▶ [What you will do] For the word "size", count the lines in the records below that include it and give only that number.

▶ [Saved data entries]
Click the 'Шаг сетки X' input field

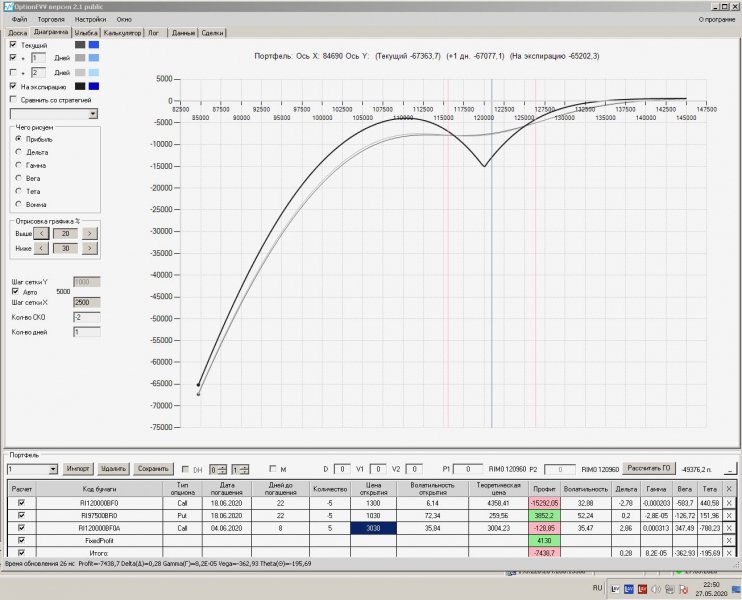click(87, 302)
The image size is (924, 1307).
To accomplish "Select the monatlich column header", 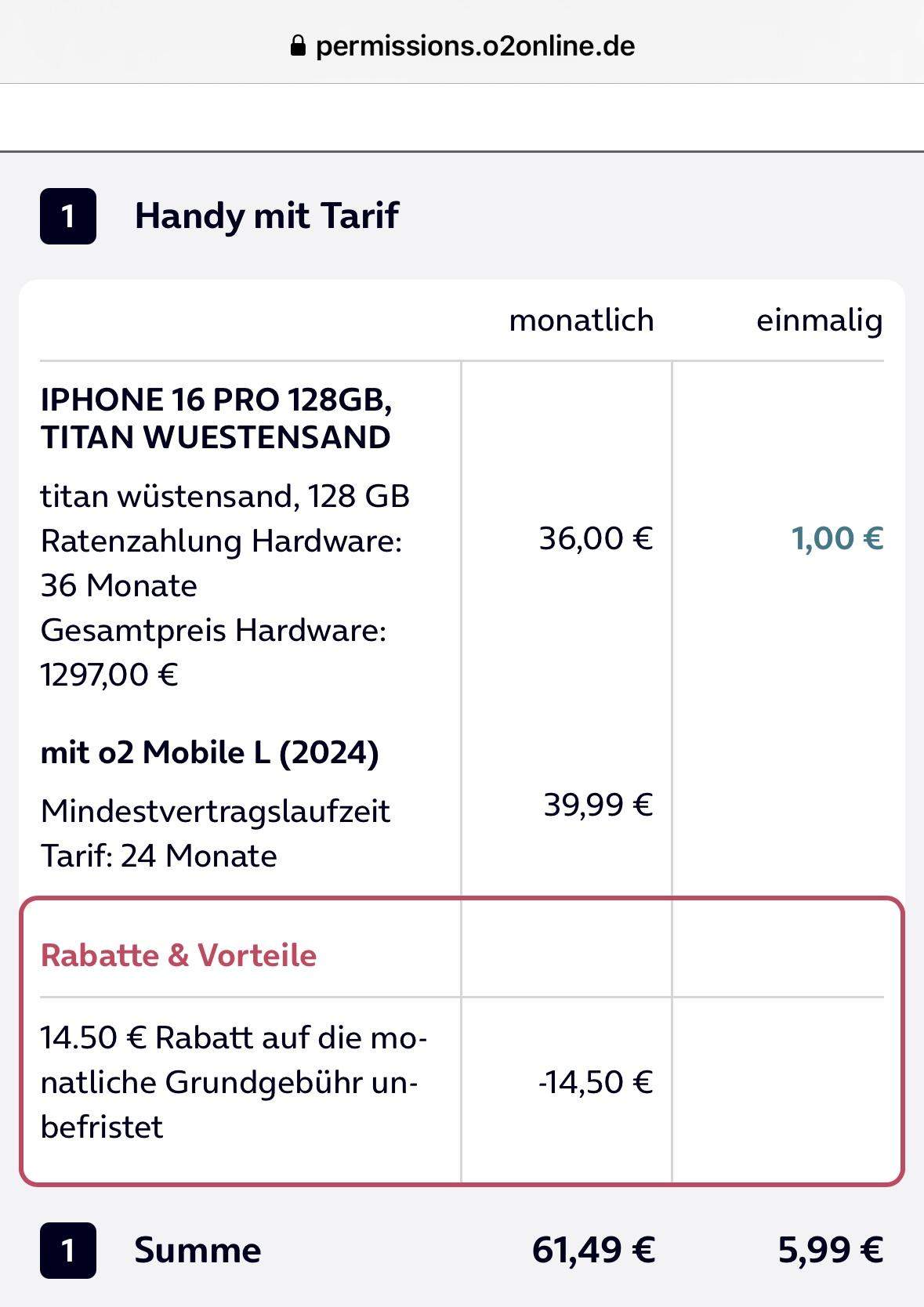I will coord(582,319).
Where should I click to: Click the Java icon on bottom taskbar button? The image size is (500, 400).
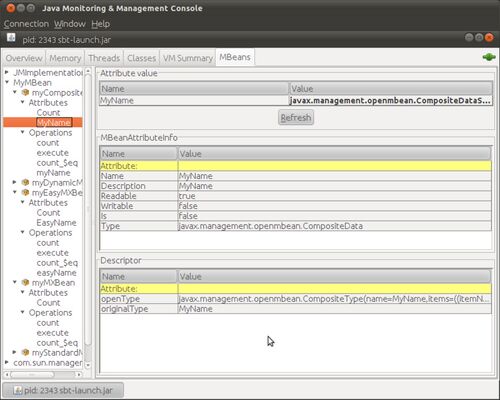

▶ [Exercise response] 2